_Dataset records_:
____
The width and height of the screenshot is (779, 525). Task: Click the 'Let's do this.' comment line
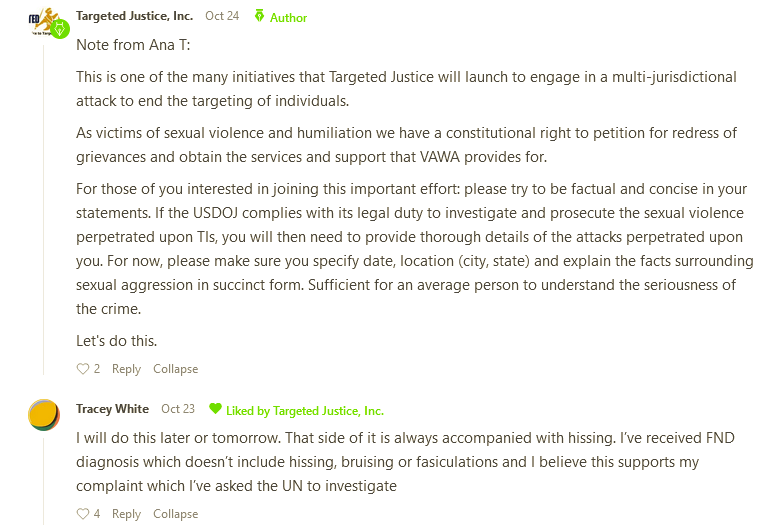coord(116,339)
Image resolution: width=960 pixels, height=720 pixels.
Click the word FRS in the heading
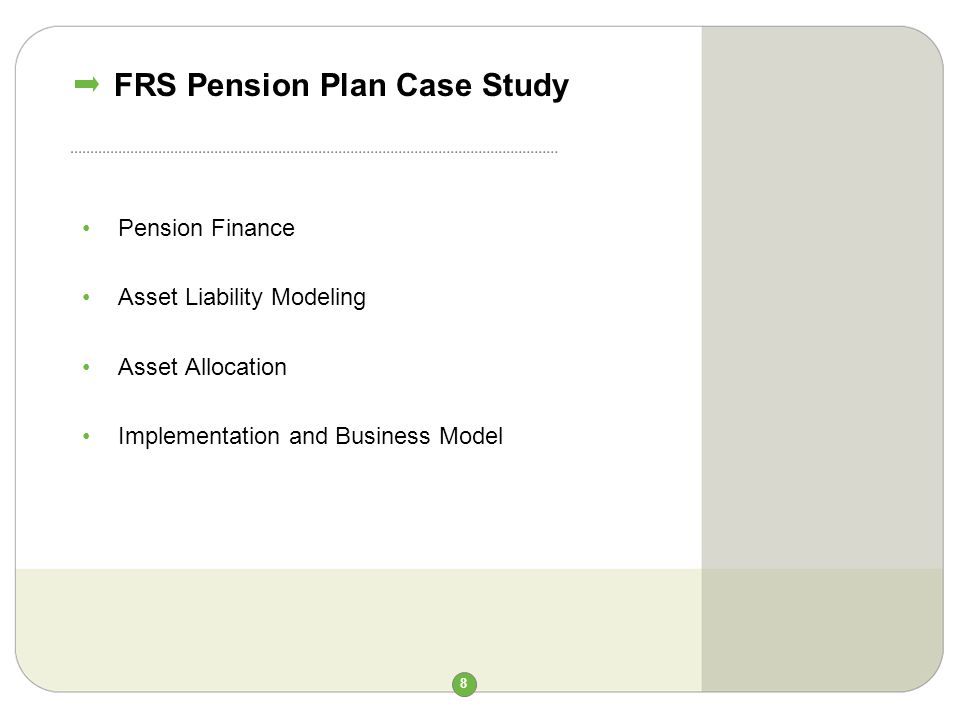146,85
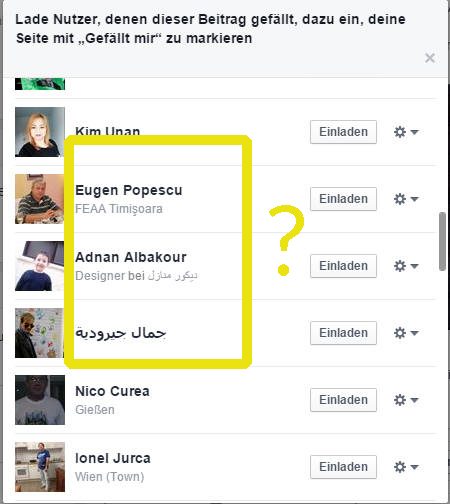Open Nico Curea's profile picture
Screen dimensions: 450x504
tap(40, 400)
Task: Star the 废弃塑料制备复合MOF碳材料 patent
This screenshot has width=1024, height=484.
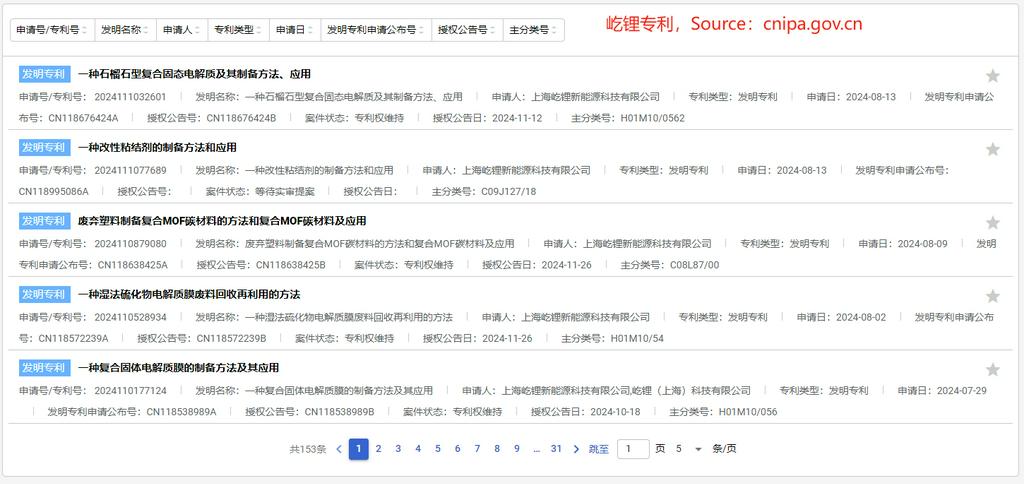Action: [x=992, y=223]
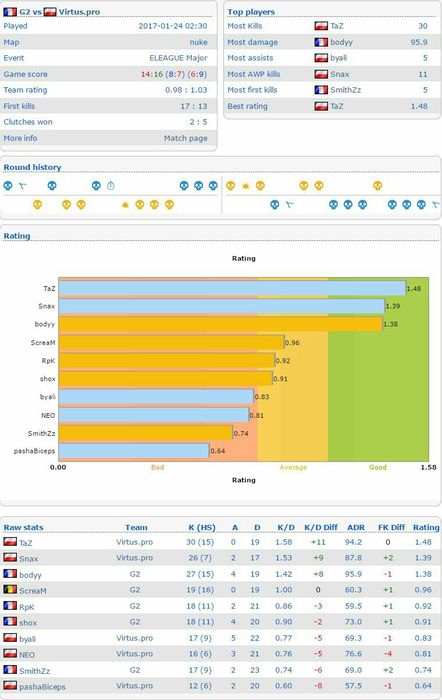Open Snax link under Most AWP kills
The image size is (442, 700).
coord(340,74)
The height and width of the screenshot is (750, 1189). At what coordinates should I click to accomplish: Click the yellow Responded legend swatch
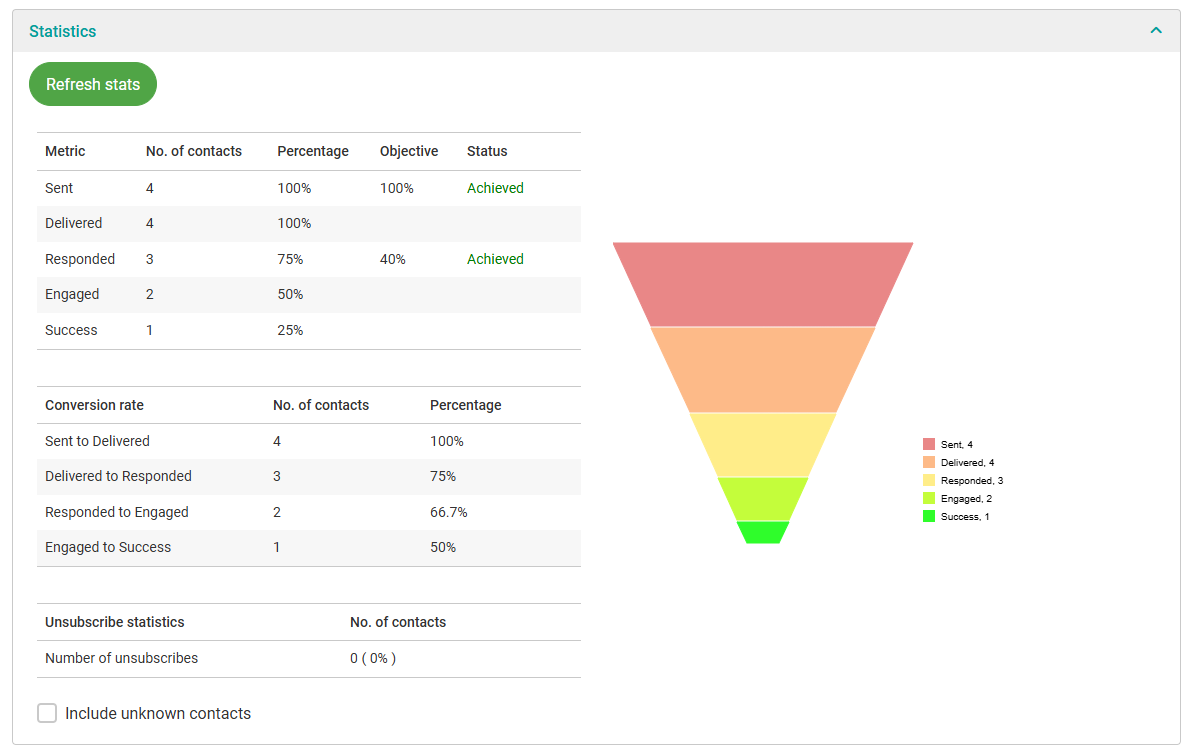coord(929,480)
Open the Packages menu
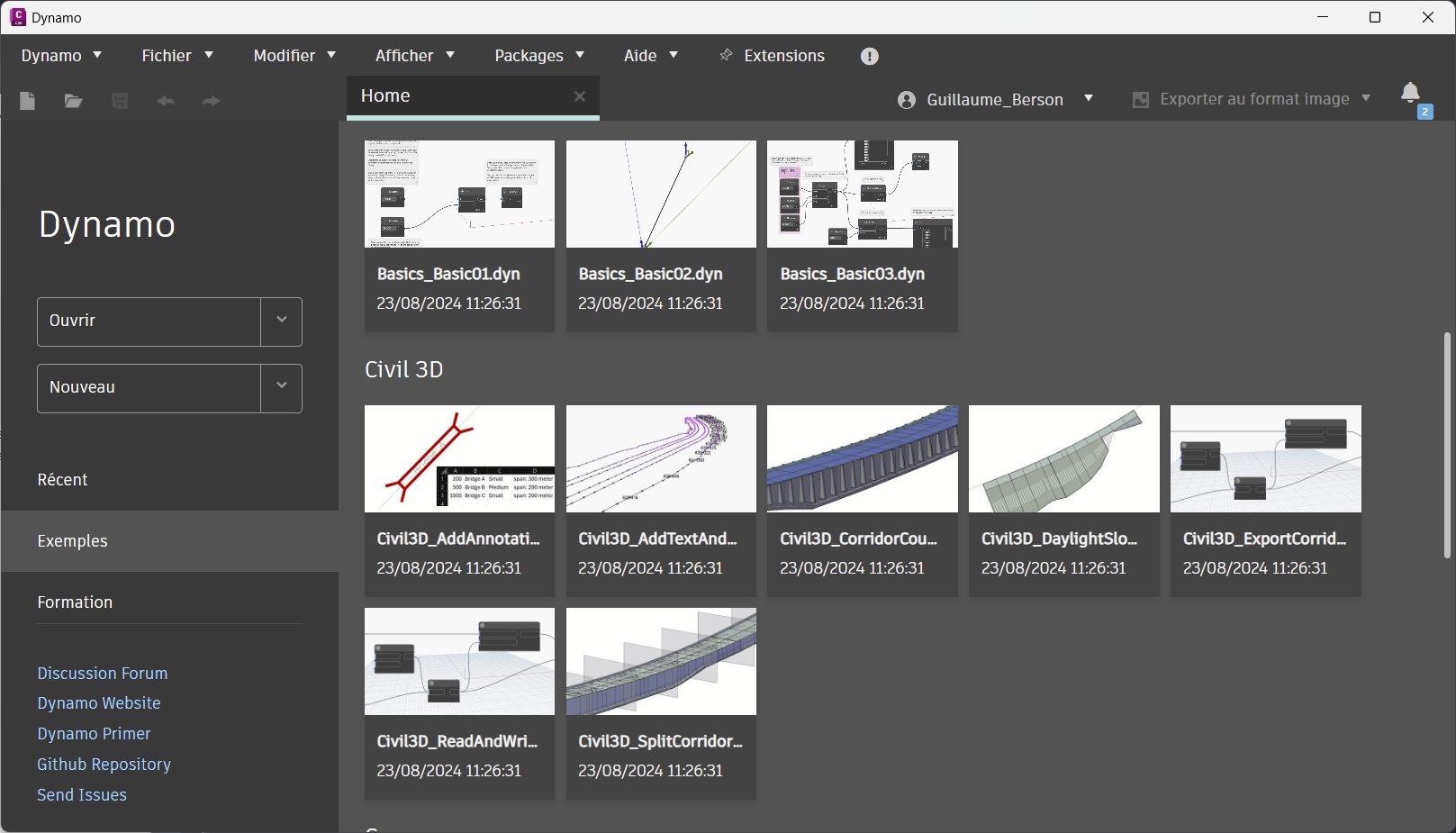 click(538, 56)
____
_Exercise_: Copy the records exactly. Skip any pictures.

_Expected answer_:
The width and height of the screenshot is (779, 525). Task: Click the 'Let's do this.' comment line
coord(116,339)
Image resolution: width=960 pixels, height=720 pixels.
Click the word FRS in the heading
146,85
Open Nico Curea's profile picture
Screen dimensions: 450x504
tap(40, 400)
Task: Star the 废弃塑料制备复合MOF碳材料 patent
This screenshot has width=1024, height=484.
Action: [x=992, y=223]
Open Snax link under Most AWP kills
The image size is (442, 700).
coord(340,74)
The height and width of the screenshot is (750, 1189). At what coordinates should I click to accomplish: Click the yellow Responded legend swatch
coord(929,480)
Open the Packages menu
 click(538, 56)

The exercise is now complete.